Nesse sentido, é preciso considerar a mídia como um grande fator da problemática, haja vista que de acordo com o Jornal Washington em 2017, 1 a cada 3 fumantes são influenciados por séries e filmes. Desse modo, os veículos midiáticos, apesar de proporem propagandas a respeito dos perigos do uso de tabaco, transmitem a normalização do fumo, já que frequentemente colocam personagens fumantes no roteiro de suas produções cinematográficas. Dessa forma, é admissível concluir que o entrave percebido nos riscos do tabagismo entre os jovens brasileiros mostra-se preocupante, porquanto afeta de modo abusivo o público em questão.
Além disso, apresenta-se relevante também pautar sobre a falta de investimentos do governo em promover a educação sobre o fumo para a população, tendo em vista que o cigarro pode causar ansiedade e depressão, tanto pelo consumo da nicotina, quanto por sua ausência. Dessa forma, é inadmissível que essa postura estatal continue, já que de acordo com a Organização Mundial de Saúde, a cada seis segundos uma pessoa morre por doença relacionada ao tabagismo. Diante dessa análise, é perceptível que esse vício pertence a uma circunstância, infelizmente, nociva, o que possibilita efeitos negativos, como dependência física e psicológica do consumo de nicotina.

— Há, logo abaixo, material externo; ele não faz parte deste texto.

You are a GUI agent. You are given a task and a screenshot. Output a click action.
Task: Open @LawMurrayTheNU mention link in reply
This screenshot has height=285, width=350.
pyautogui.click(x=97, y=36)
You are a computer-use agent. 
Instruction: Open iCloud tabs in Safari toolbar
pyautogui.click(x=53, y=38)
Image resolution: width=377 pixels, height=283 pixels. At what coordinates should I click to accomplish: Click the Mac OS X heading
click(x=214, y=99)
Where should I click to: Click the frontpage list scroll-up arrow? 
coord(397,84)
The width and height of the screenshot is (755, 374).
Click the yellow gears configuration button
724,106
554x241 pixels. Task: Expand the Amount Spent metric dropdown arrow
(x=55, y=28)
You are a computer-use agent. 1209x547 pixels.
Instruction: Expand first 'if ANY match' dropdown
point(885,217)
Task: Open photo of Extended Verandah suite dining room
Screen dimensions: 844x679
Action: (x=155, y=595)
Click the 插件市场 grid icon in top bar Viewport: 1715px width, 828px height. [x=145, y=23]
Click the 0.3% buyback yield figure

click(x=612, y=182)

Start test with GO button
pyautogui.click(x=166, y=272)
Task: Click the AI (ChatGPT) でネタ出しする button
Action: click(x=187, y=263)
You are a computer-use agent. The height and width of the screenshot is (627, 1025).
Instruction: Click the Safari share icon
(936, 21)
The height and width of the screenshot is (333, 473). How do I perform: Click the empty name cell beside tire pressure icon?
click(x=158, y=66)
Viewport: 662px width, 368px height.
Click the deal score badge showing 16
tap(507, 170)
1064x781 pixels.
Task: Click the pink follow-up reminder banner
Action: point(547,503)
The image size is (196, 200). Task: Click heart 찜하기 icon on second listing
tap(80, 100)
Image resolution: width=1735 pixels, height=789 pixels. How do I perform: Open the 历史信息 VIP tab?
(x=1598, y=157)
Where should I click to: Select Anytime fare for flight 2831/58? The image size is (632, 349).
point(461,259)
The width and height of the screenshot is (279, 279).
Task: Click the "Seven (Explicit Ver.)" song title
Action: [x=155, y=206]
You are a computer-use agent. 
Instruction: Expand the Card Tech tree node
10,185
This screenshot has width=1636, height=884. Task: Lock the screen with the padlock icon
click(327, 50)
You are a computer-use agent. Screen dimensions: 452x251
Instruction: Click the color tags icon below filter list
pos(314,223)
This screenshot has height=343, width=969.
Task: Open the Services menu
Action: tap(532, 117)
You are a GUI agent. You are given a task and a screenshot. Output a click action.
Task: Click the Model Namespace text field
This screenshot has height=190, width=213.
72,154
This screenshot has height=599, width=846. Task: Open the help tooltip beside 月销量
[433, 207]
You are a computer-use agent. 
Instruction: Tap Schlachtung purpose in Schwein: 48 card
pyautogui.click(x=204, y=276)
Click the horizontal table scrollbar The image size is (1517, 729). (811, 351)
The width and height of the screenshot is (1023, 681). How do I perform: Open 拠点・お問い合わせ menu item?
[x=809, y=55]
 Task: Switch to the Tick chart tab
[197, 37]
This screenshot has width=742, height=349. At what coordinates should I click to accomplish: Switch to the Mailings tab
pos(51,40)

É evidente, portanto, que ao considerar que o perigo do uso do cigarro por jovens é um grande problema social, deve ser revertido. Para tal, urge-se que os grandes veículos midiáticos reduzam, por meio da fiscalização de suas transmissões, a quantidade de obras televisivas que tragam o uso de tabaco. Com o fito de alertar a sociedade em relação ao perigo a longo prazo causado por esse vício. Ademais, o Ministério da Saúde deve promover propagandas que informem sobre os tratamentos públicos que o SUS oferece contra o tabagismo. Destarte, o Brasil será capaz de superar esse imbróglio e situações como a de Fiuk serão extinguidas.